Шарль вертел головой, переводя веселый взгляд с Эвелин на Бернара и обратно, и, судя по выражению лица, получал огромное удовольствие от их диалога.

— Коллеги, я смотрю, вы просто обожаете друг друга!

— Особенно на лоне дикой природы, — добавил Бернар, многозначительно подняв указательный палец. — Это очень освежает голову. И чувства.

— Но тут главное не перегнуть палку. Если очень часто освежать голову и чувства, холодным ветром может снести крышу, — заметил Шарль. — По крайней мере у одного — точно.

Эвелин опустила глаза и торжествующе улыбнулась в высокий воротник свитера: Шарль оказался гораздо умнее, чем она ожидала!

— Я надеюсь, погода там будет безветренная, — пробормотал Бернар, снова закрывая глаза и на этот раз действительно включив наушники.

Эвелин, улыбаясь, повернулась к окну:

— Спасибо, Шарль.

— За что?

— За то, что отправили в нокаут моего зануду-начальника.

— А мне кажется, вы с ним ладите. Он хороший малый, просто…

— Просто зануда.

— Просто хочет вам доказать, что без его участия земной шар вертелся бы намного медленнее.

— А при чем здесь я? Почему именно мне?

— Должно быть, вы его «целевая аудитория».

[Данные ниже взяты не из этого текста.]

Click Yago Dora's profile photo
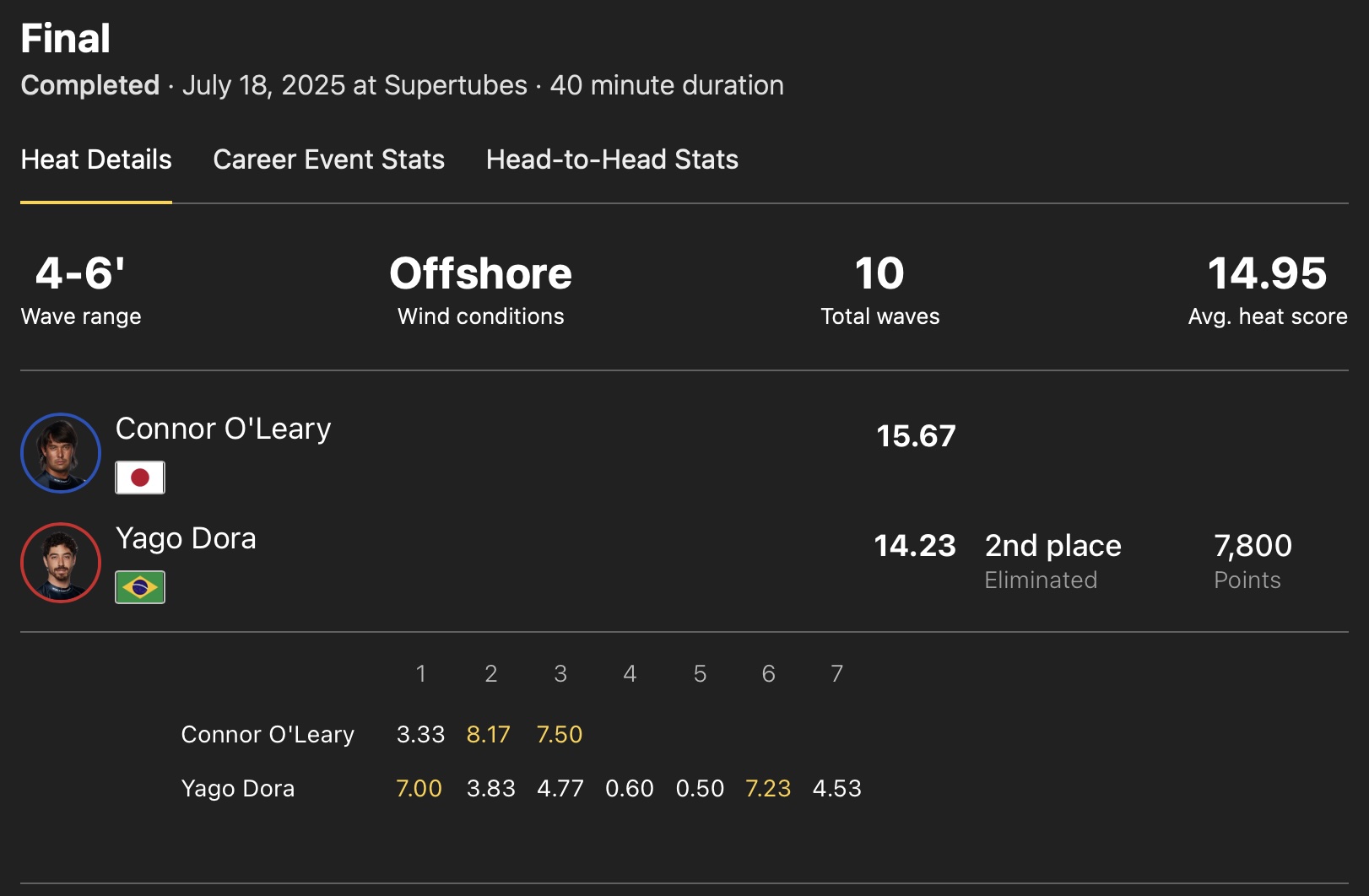 (61, 563)
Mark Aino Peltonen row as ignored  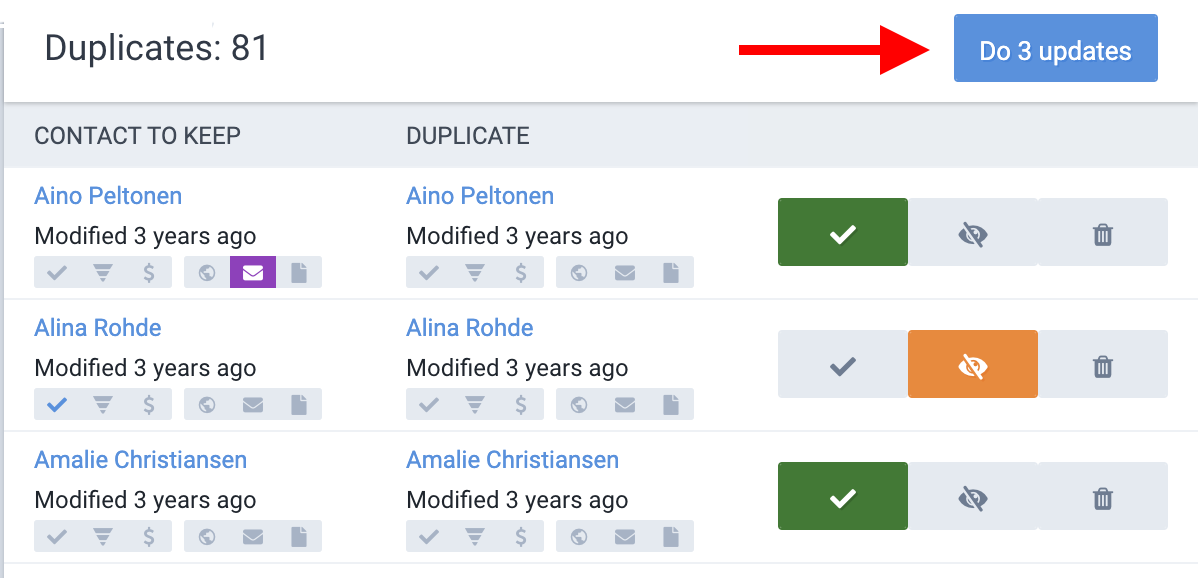[973, 232]
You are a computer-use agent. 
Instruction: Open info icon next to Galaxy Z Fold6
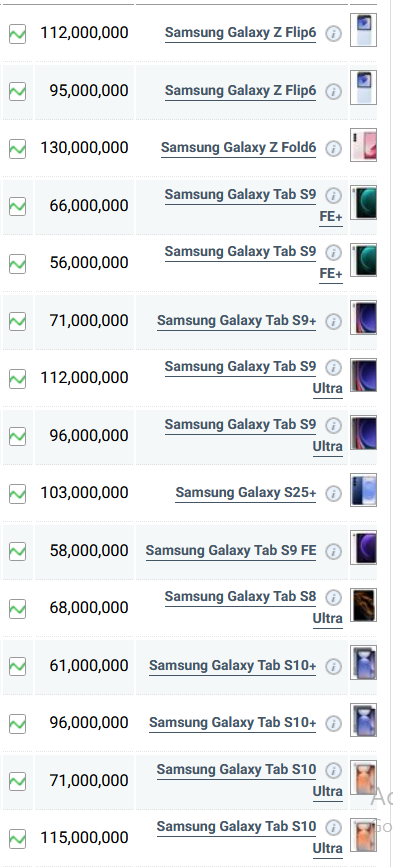333,149
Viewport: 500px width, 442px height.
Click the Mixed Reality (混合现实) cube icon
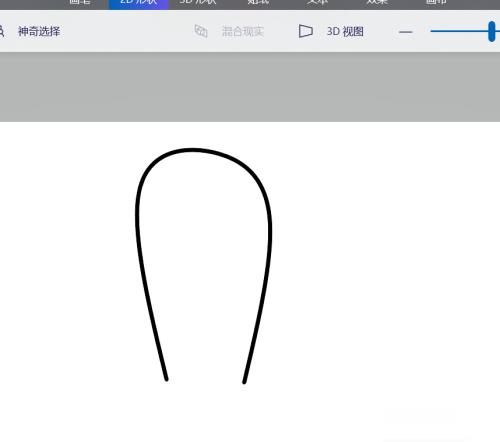coord(201,31)
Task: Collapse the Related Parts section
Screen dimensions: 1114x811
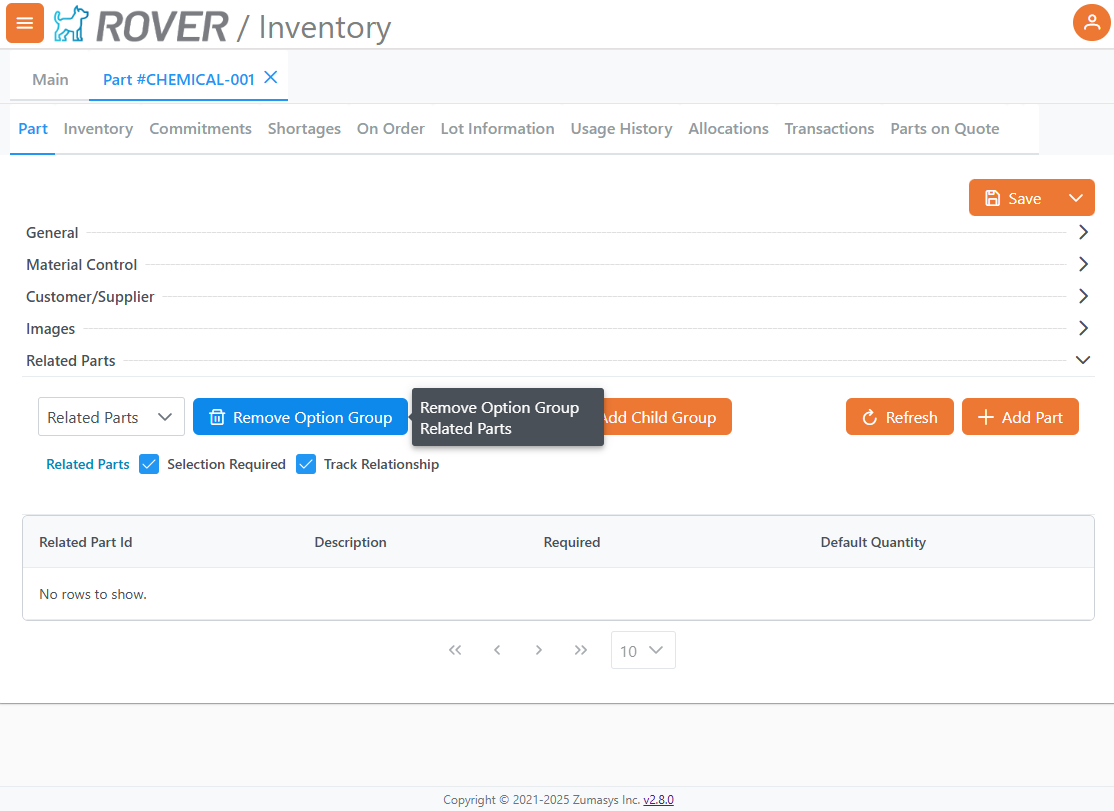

Шаль улыбался. Он — умница! — подумала Эвелин с тоской и обожанием. Нет, она, конечно, тоже красива, и вместе они могли бы стать чудесной парой… Но разве это возможно, когда на этого мужчину охотится несколько десятков особей женского пола?

— Однако мы с вами отвлеклись и не разобрались в двух вопросах, — продолжил он весело.

— Каких же?

— Зачем вы согласились на эту экспедицию и… и… — Шарль явно не знал, что сказать еще.

— И?

— И куда мы с вами пойдем сегодня вечером изображать прогулки под цветущими каштанами Довиля.

Эвелин задохнулась: вот так просто! Не успели еще толком познакомиться — а он уже назначает свидание. Как ловко! Ну конечно, вряд ли он привык, что ему отказывают…

— А если будет ночь?

— О. Ночь — это особый разговор. — Он с глубокой иронией смотрел на нее.

— Да я не об этом! — испугалась Эвелин и густо покраснела. — Я про то, что самолет прилетает ночью. Потом нас повезут на базу. Потом…

— Ну хорошо, значит, мы будем изображать прогулки по ночному Довилю. Или утреннему?

Она пристыженно улыбнулась:

— Я не настолько хорошо знаю местные климатические условия, чтобы с точностью сказать, что и где мы будем изображать.

— А зачем изображать? Я люблю все подлинное: прогулки, поцелуи, вечера и ночи…

Глаза Шарля подернулись поволокой, и в эту секунду Эвелин поняла, что пропала окончательно.


Она не ошиблась: на базу их привезли лишь на рассвете. Эвелин вышла из машины, подняла голову вверх и осталась стоять как вкопанная.

Края облаков над темно-синей землей в считаные секунды осветились перламутровым карамельным светом. И небо прямо на глазах стало преображаться из серого — в непередаваемо голубое. А дальше, на самом изломе горизонта, в разные стороны расходились золотистые лучи солнца.

Эвелин почувствовала сильнейший восторг и упоение. Издав то ли вздох, то ли всхлип, она набрала полную грудь воздуха и замерла, глядя на солнце.

Чуть поодаль стоял и внимательно наблюдал за ней Бернар. Он не смел мешать ее восторгу: помнил, что испытал сам, когда впервые увидел это.